:: Passage shown ::
That CCMs fall prey to overfitting in the presence of only one single incompatible case is not some rare idiosyncrasy of Table 1A; rather, it is a commonplace phenomenon in small sample sizes.⁷ For CNA, the prevalence of overfitting can be demonstrated using the function cnaOpt() from the cnaOpt R-package (Ambühl and Baumgartner 2020), which purposefully builds models with maximal fit for the processed data. In what follows, we hence conduct a series of trials to determine the ratios of trials in which overfitting occurs by applying cnaOpt() to data sets with increasing sample sizes and increasing shares of incompatible cases. We again choose (3) as our ground truth and generate data from this structure relative to the factors A, B, C, D, and E; 16 configurations of these factors are compatible with (3). Let $δ^{i d}$ be the ideal data consisting of 16 cases, each of which instantiates another one of these 16 compatible configurations. In a first series of trials, we alternatively replace 1, 2, and 3 randomly drawn cases in $δ^{i d}$ by randomly drawn cases that are incompatible with (3), which yields increasing incompatibility shares (or noise ratios) of 6.25 percent, 12.5 percent, and 18.75 percent, respectively. In a second series, we double the case frequency resulting in 32 cases and again randomly replace 6.25 percent, 12.5 percent, and 18.75 percent compatible by incompatible cases. We repeat the same procedure for data sets of 48, 64, and 80 cases, thus multiplying the case frequency of $δ^{i d}$ by 3, 4, and 5. In each trial, we check whether the models generated by cnaOpt() are overfitted. The overfitting ratio for each trial is calculated based on 1,000 repetitions of the trial.

:: Extracted data ::
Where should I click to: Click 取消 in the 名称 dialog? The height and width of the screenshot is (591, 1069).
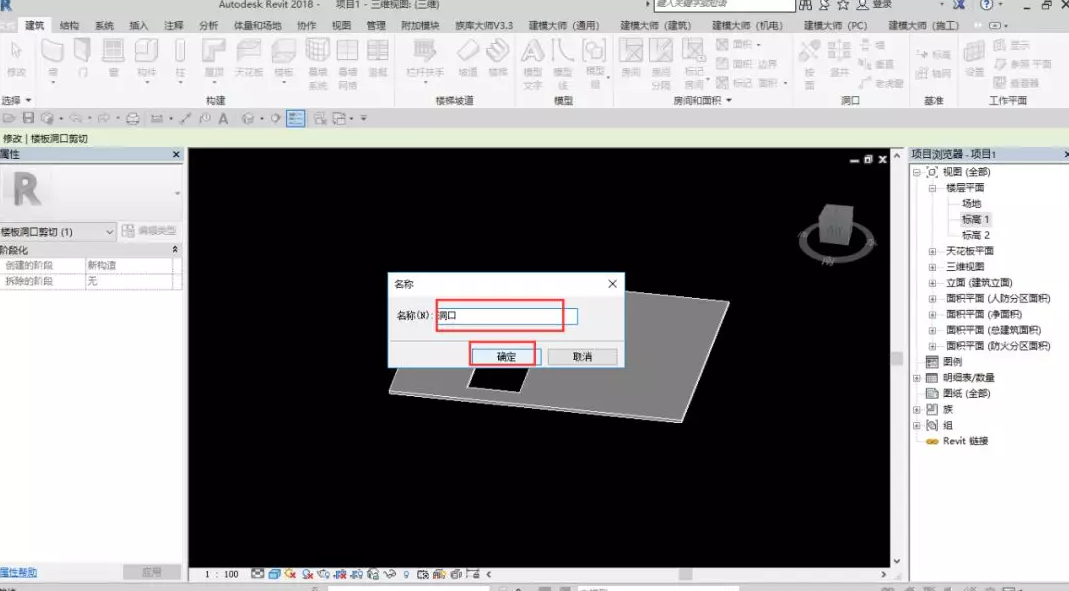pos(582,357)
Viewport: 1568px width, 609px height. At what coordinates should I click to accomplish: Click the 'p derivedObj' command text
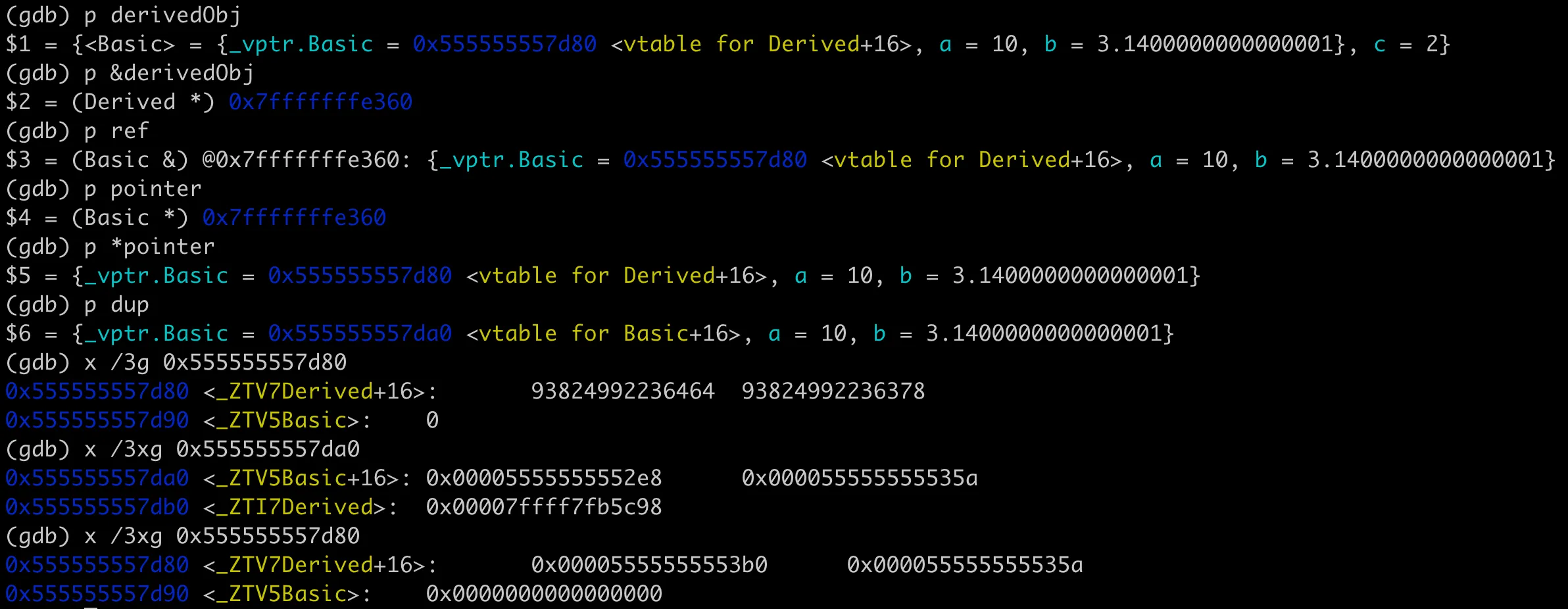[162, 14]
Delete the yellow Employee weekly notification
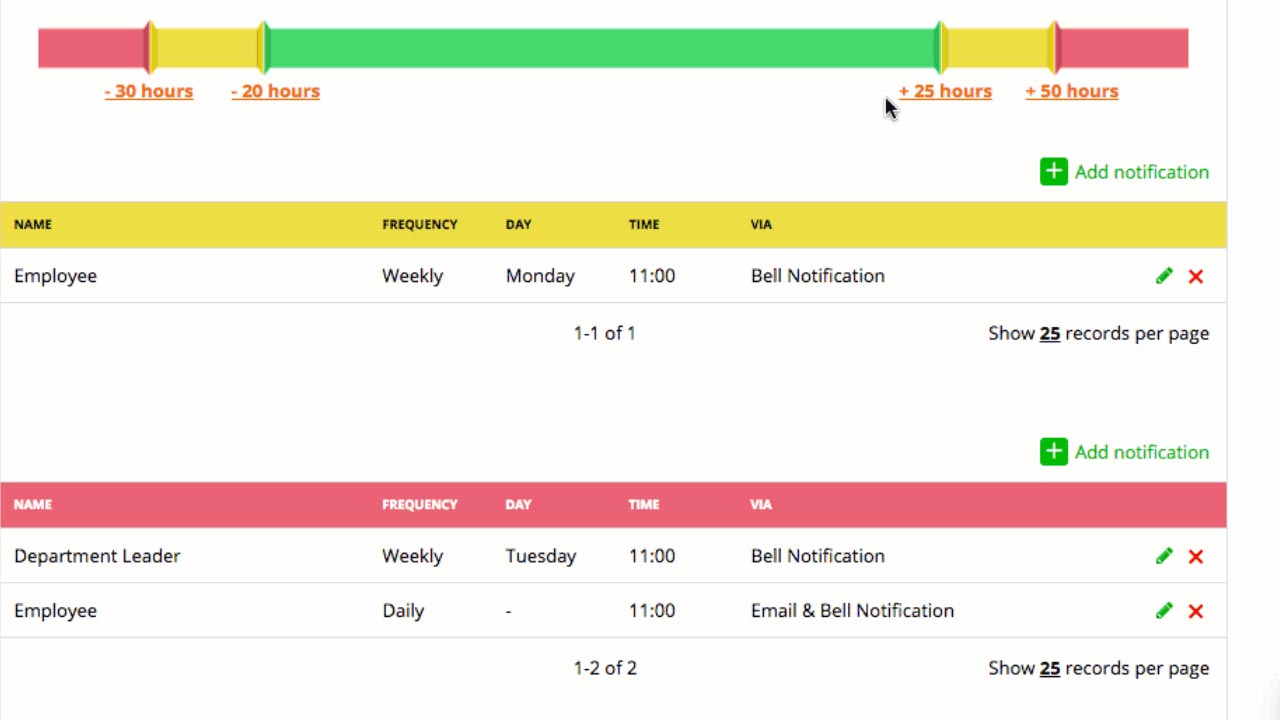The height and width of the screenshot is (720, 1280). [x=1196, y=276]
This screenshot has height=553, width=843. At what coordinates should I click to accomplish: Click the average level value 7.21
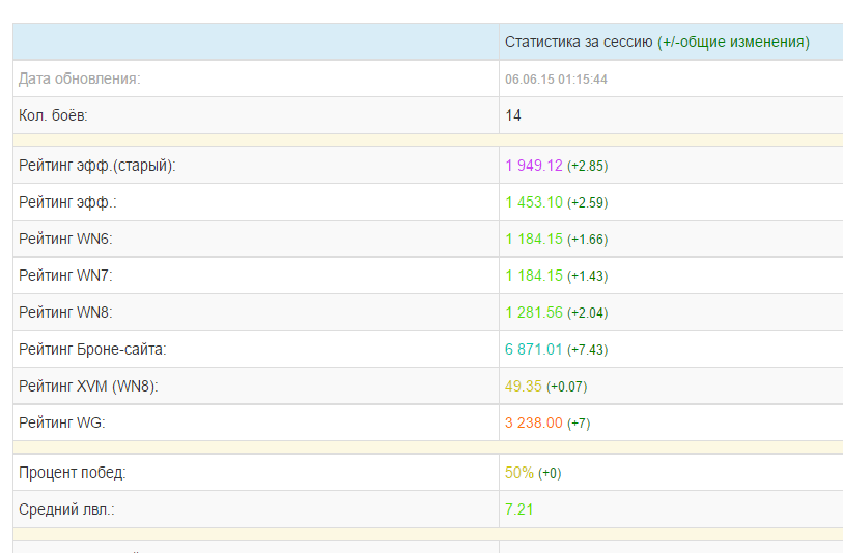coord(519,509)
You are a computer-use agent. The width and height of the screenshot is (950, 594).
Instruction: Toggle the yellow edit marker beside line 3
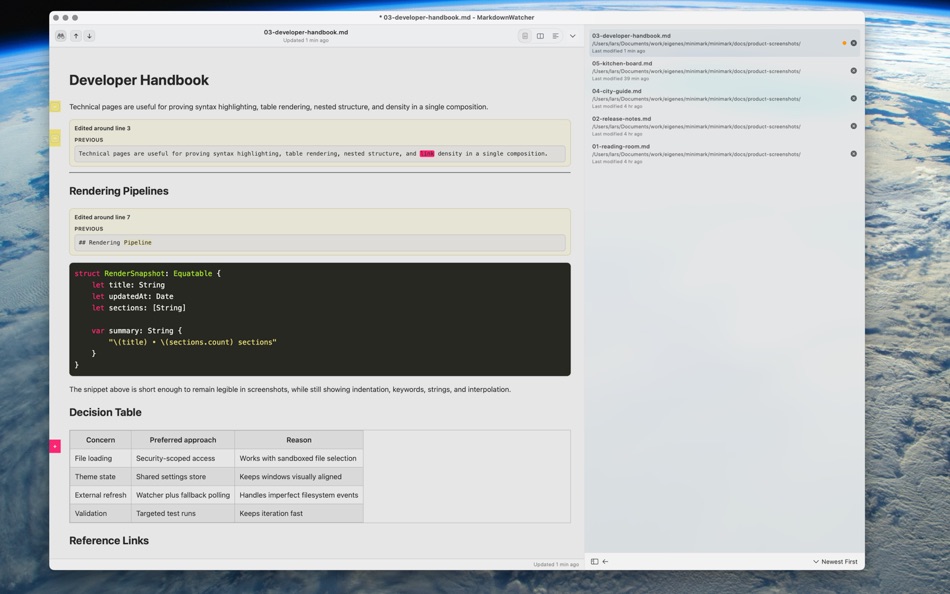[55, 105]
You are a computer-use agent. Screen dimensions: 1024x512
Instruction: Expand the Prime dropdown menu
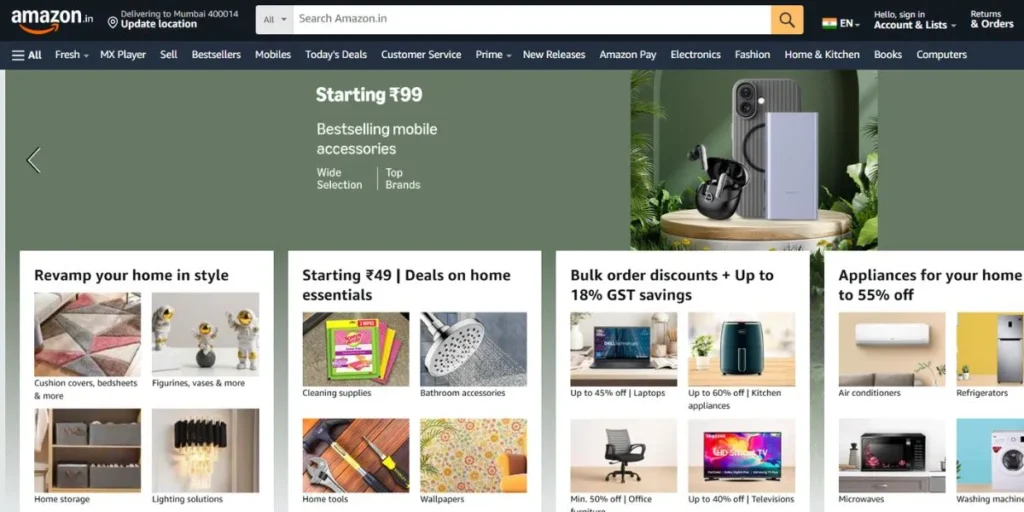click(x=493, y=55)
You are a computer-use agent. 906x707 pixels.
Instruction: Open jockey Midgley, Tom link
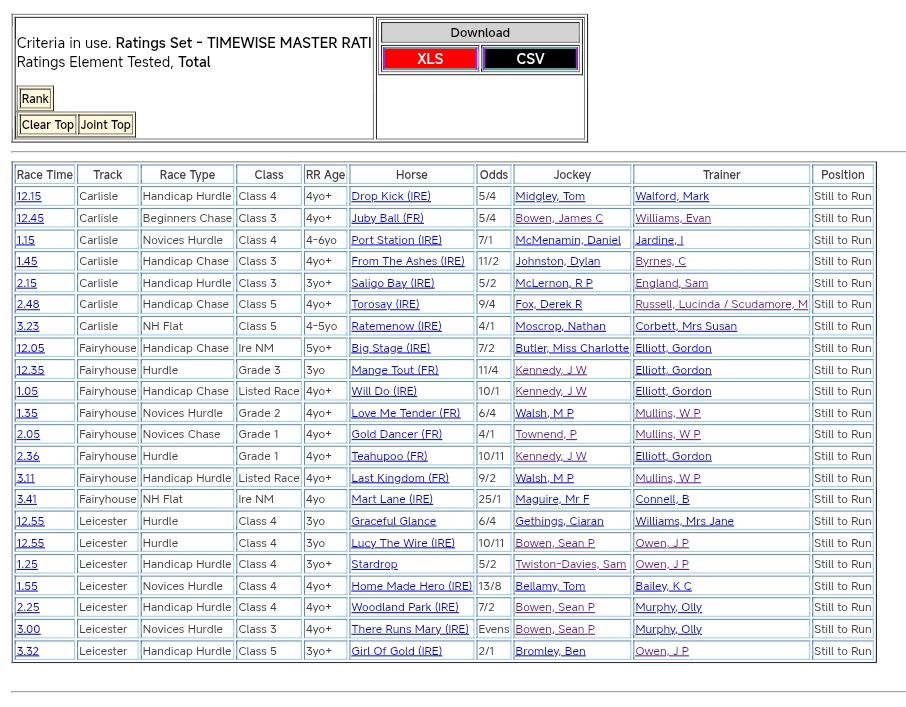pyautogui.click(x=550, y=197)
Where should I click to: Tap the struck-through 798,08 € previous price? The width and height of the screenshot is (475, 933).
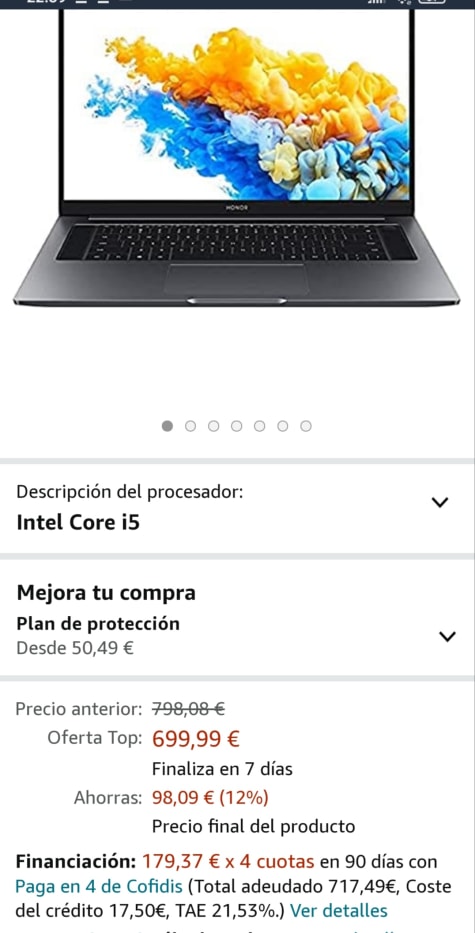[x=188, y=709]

:: Work instructions ::
1 – In the passage on overfitting, do these statements agree with the text? (a) The overfitting ratio for each trial comes from 1,000 repetitions. (b) Overfitting with a single incompatible case is called a rare idiosyncrasy of Table 1A. (c) The largest data sets used hold 100 cases. Answer yes or no for each and quote the words that decide it.
2 – Translate this sentence from the passage on overfitting into Spanish: "In each trial, we check whether the models generated by cnaOpt() are overfitted."
3 – Carry on the passage on overfitting from the point where it stops.
The records have nothing to do with the passage on overfitting.

:: Answers for this exercise ::
1 –
(a) Yes: "The overfitting ratio for each trial is calculated based on 1,000 repetitions of the trial."
(b) No: "is not some rare idiosyncrasy of Table 1A; rather, it is a commonplace phenomenon in small sample sizes"
(c) No: "We repeat the same procedure for data sets of 48, 64, and 80 cases"

2 – En cada ensayo, comprobamos si los modelos generados por cnaOpt() están sobreajustados.

3 –
The results are plotted in Figure 1. It can easily be seen that they are damning for small sample sizes. At the base frequency of one case per compatible configuration, a single incompatible case leads to false positives due to overfitting in 38 percent of the trials. An incompatibility share of 12.5 percent, that is, two incompatible cases at $n = 16$ , pushes the overfitting ratio up to 67 percent, and at 18.75 percent incompatibilities, overfitting occurs in 80 percent of the trials. In larger sample sizes, the overfitting risk decreases. For instance, if the sample size and the number of case incompatibilities are multiplied by a factor of 4, the numbers come down to 0 percent, 1.4 percent, and 10.6 percent; and with even larger sample sizes, the overfitting risk becomes more and more negligible. Still, it is indisputable that the overfitting risk for small sample sizes is unacceptably high. After all, even in small samples—where it is common CCM practice not to select cases randomly but based on background theories and all available case knowledge (Schneider and Wagemann 2012)—the complete absence of incompatible cases can hardly ever be guaranteed in the disciplines in which CCMs are most often applied.

Figure 1.

Overfitting ratios when processing data simulated from the target structure (3) with increasing sample sizes and increasing shares of randomly drawn incompatible cases. Each overfitting ratio is a mean over 1,000 executions of a trial.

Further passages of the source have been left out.